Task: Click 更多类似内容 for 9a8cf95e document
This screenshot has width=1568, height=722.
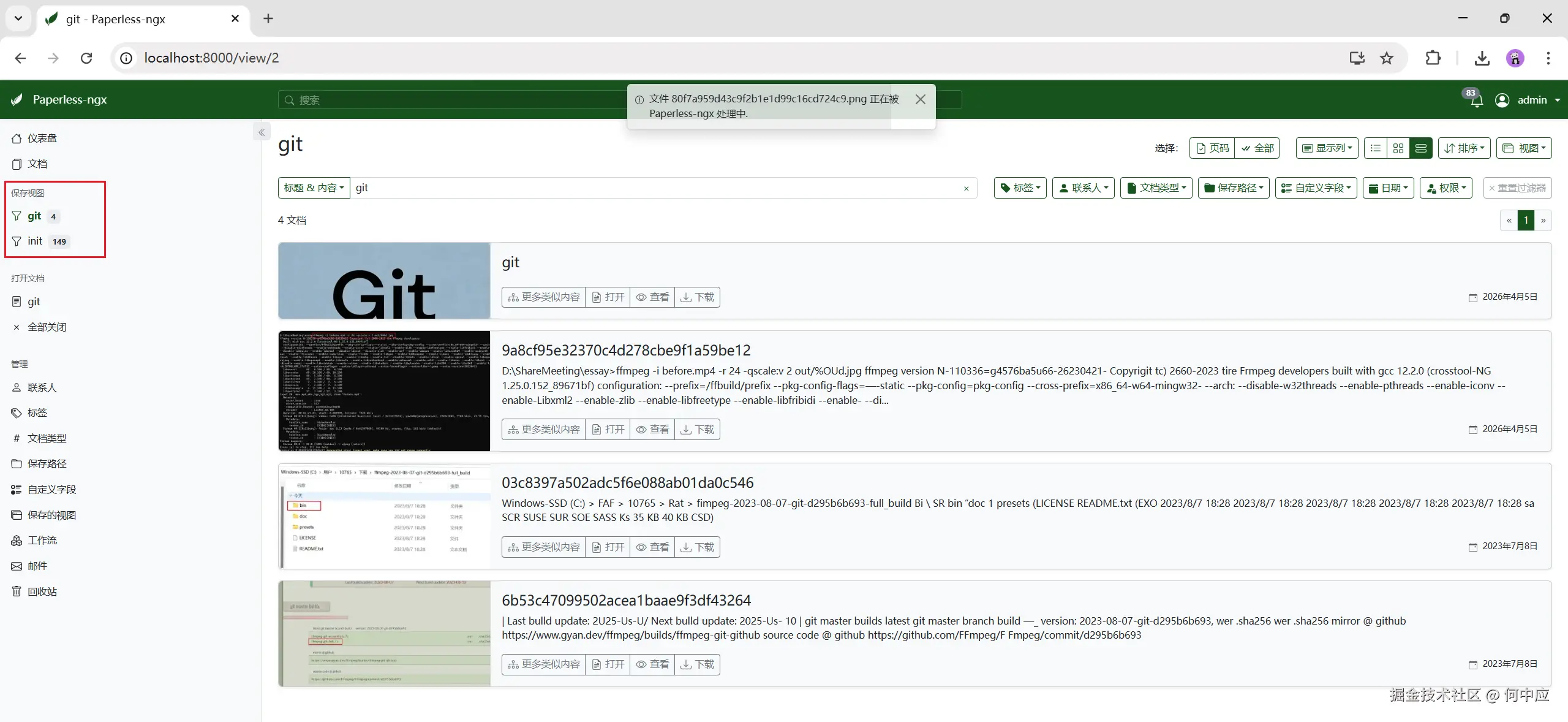Action: coord(543,430)
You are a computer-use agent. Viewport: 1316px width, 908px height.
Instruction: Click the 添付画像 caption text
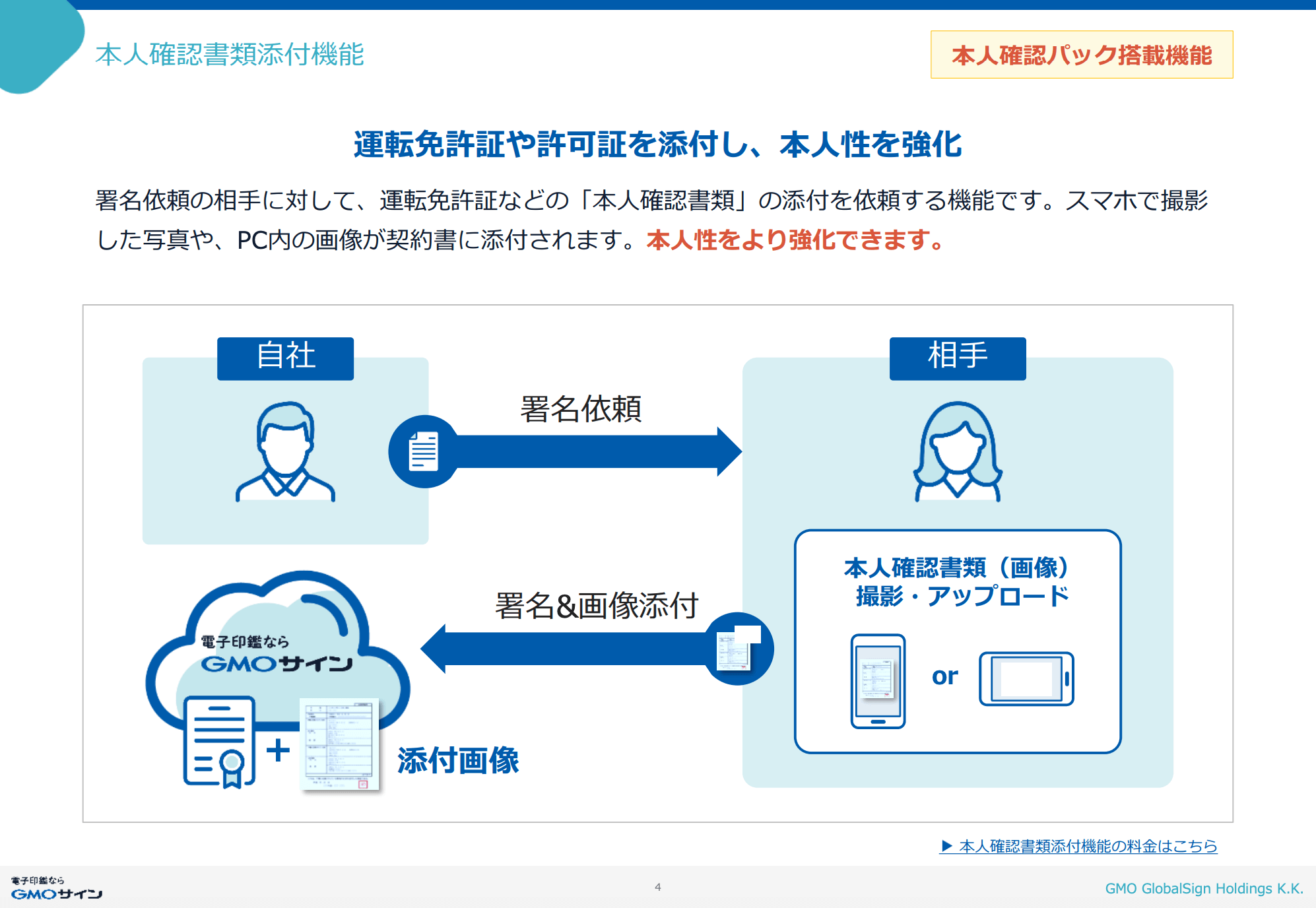click(458, 760)
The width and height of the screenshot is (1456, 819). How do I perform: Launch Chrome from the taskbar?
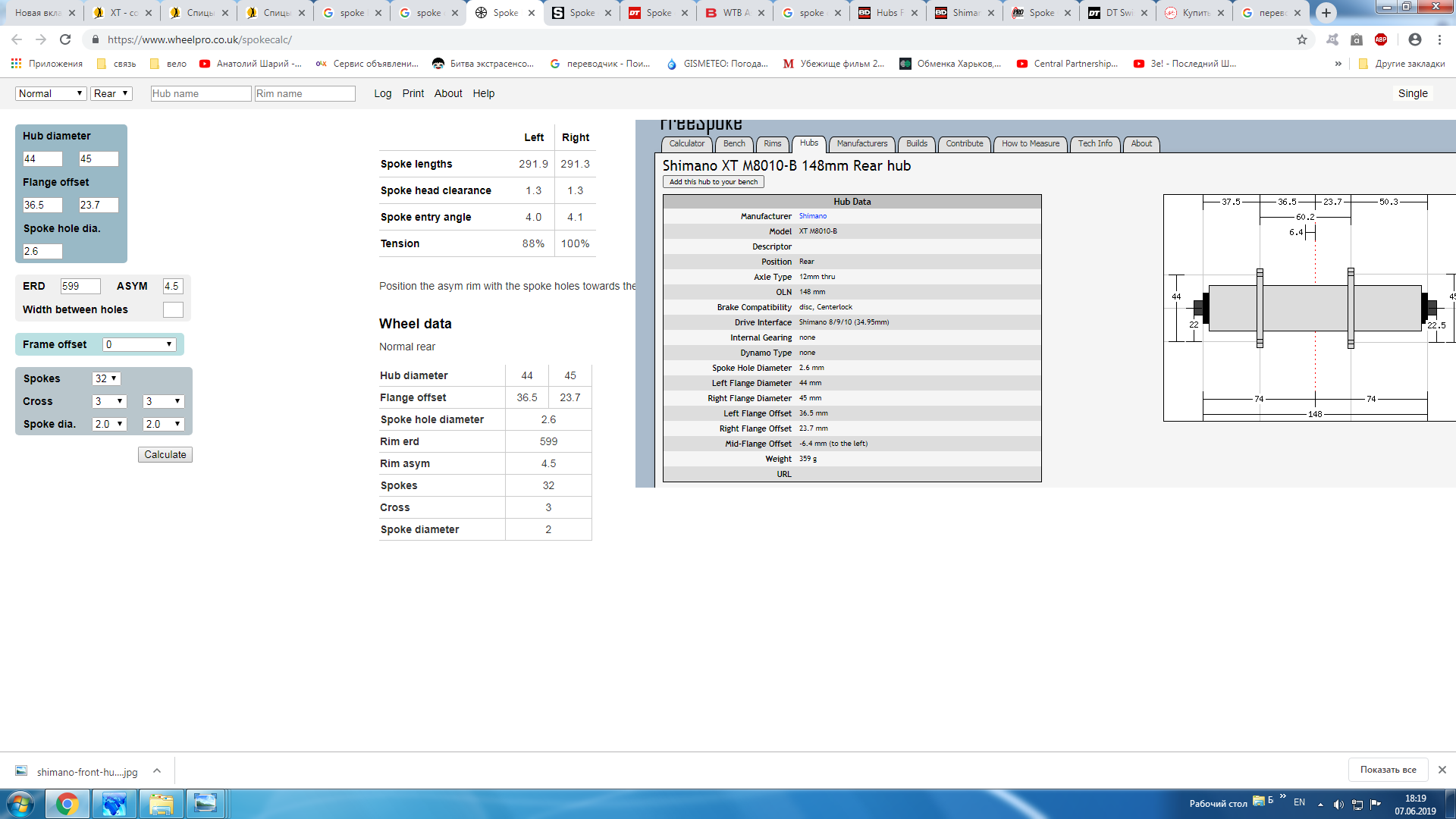point(67,804)
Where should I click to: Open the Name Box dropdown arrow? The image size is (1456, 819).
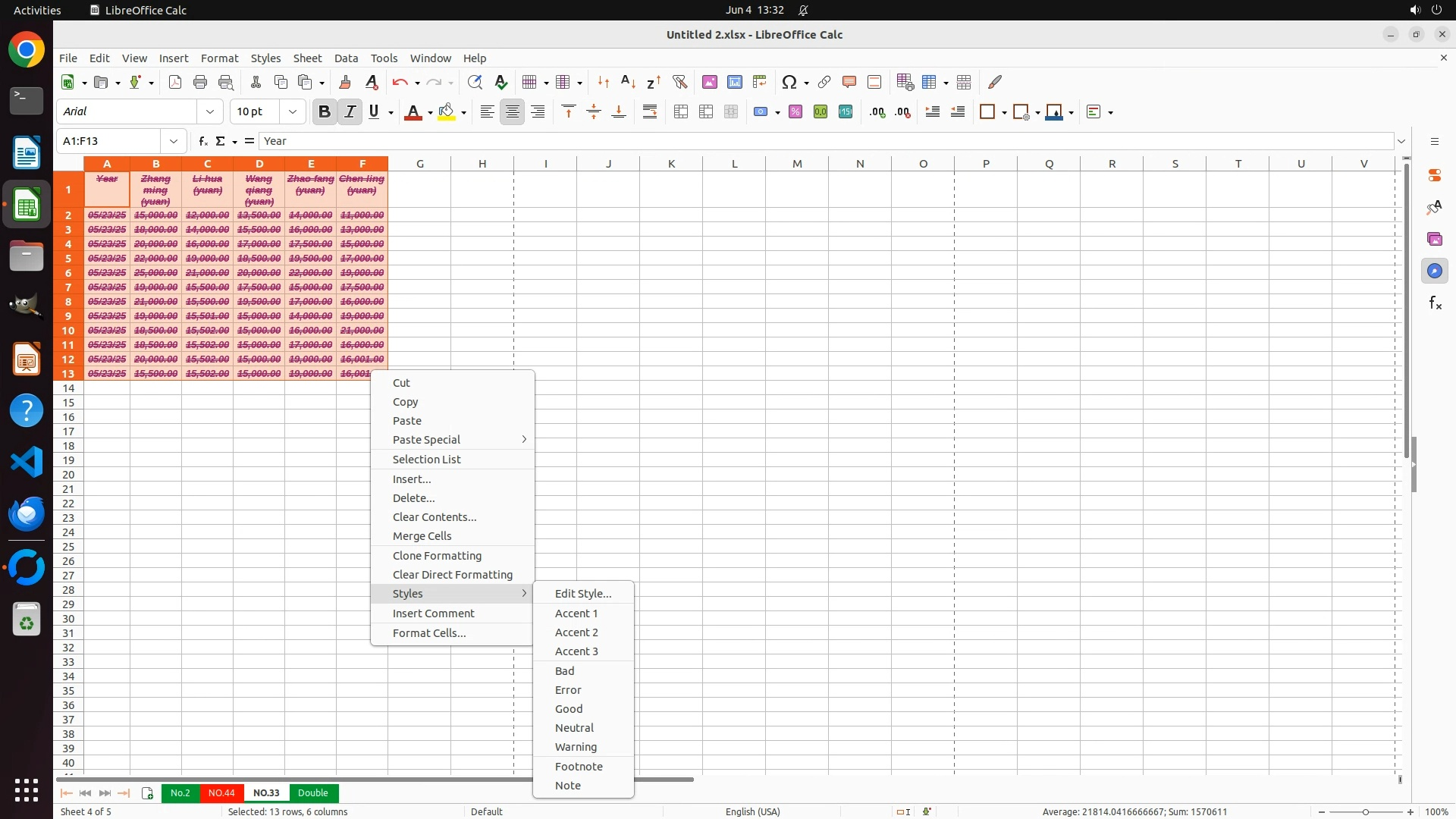[174, 141]
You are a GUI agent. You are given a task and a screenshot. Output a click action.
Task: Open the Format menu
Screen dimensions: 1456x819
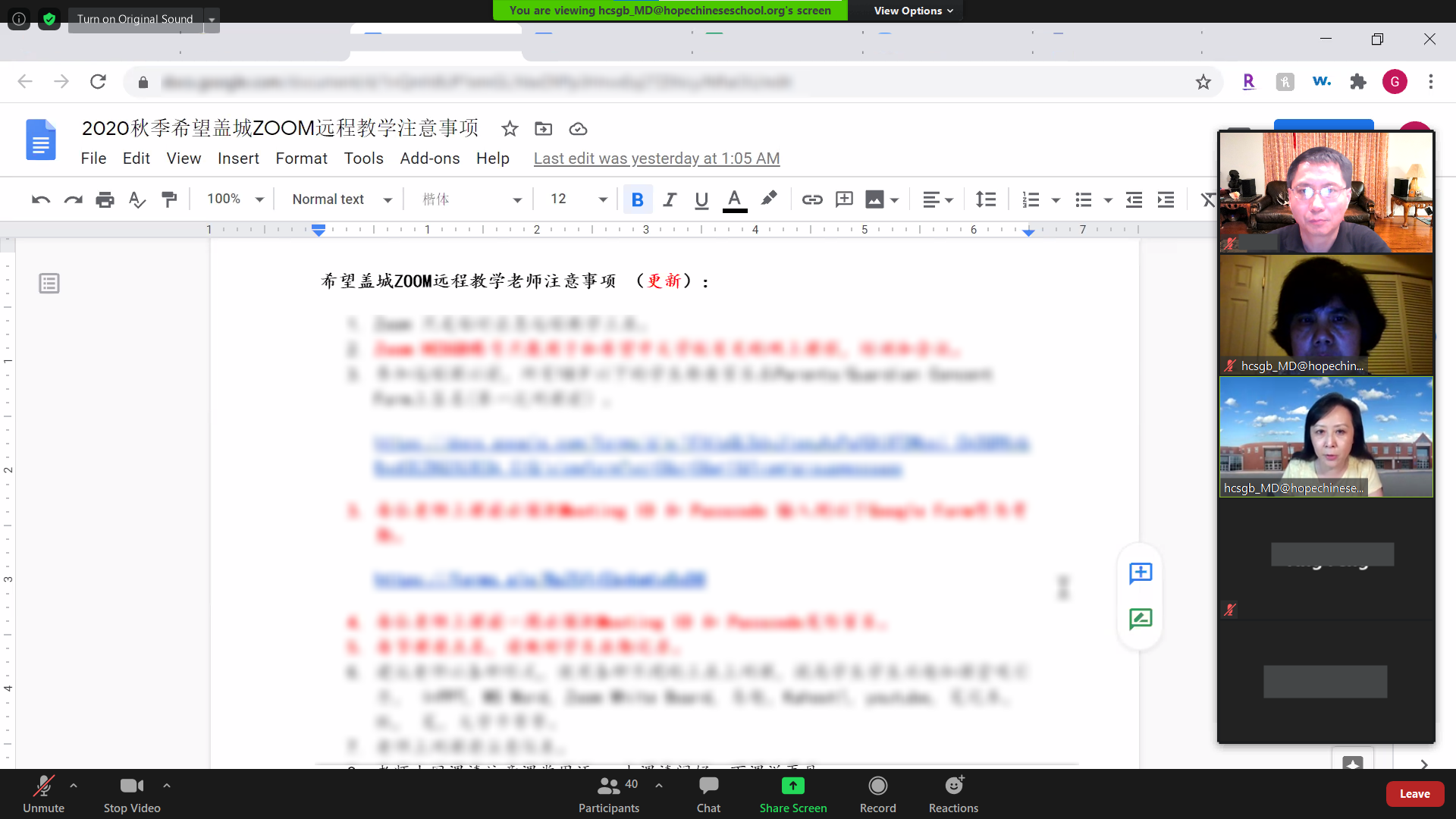301,158
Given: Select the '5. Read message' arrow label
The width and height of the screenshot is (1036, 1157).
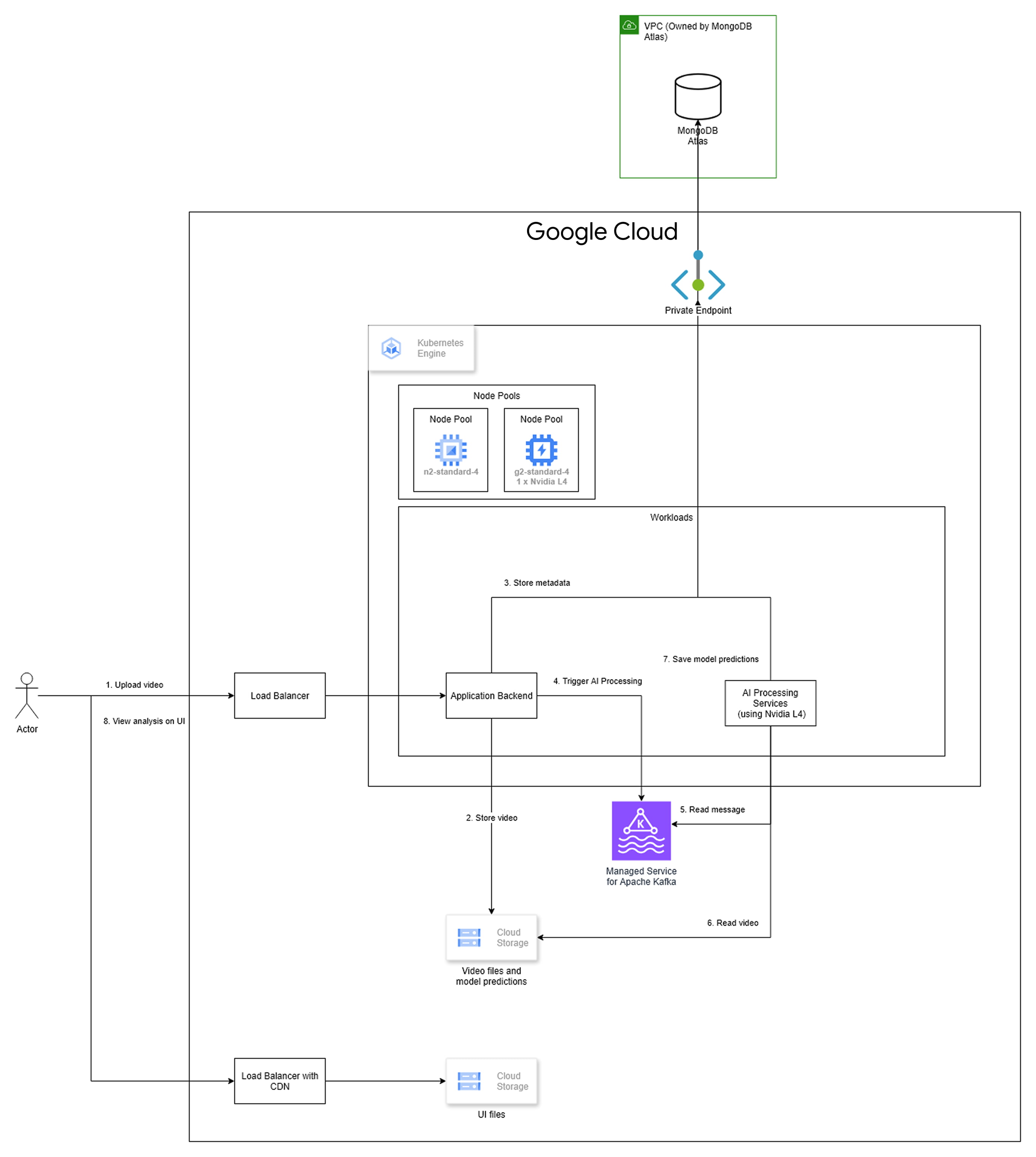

Your goal.
From the line that contains "Given: Select the" down to the last line of the material above, every line must be repeated exactly, with pictures removed and both end lines included.

Expected output.
Given: Select the '5. Read message' arrow label
The width and height of the screenshot is (1036, 1157).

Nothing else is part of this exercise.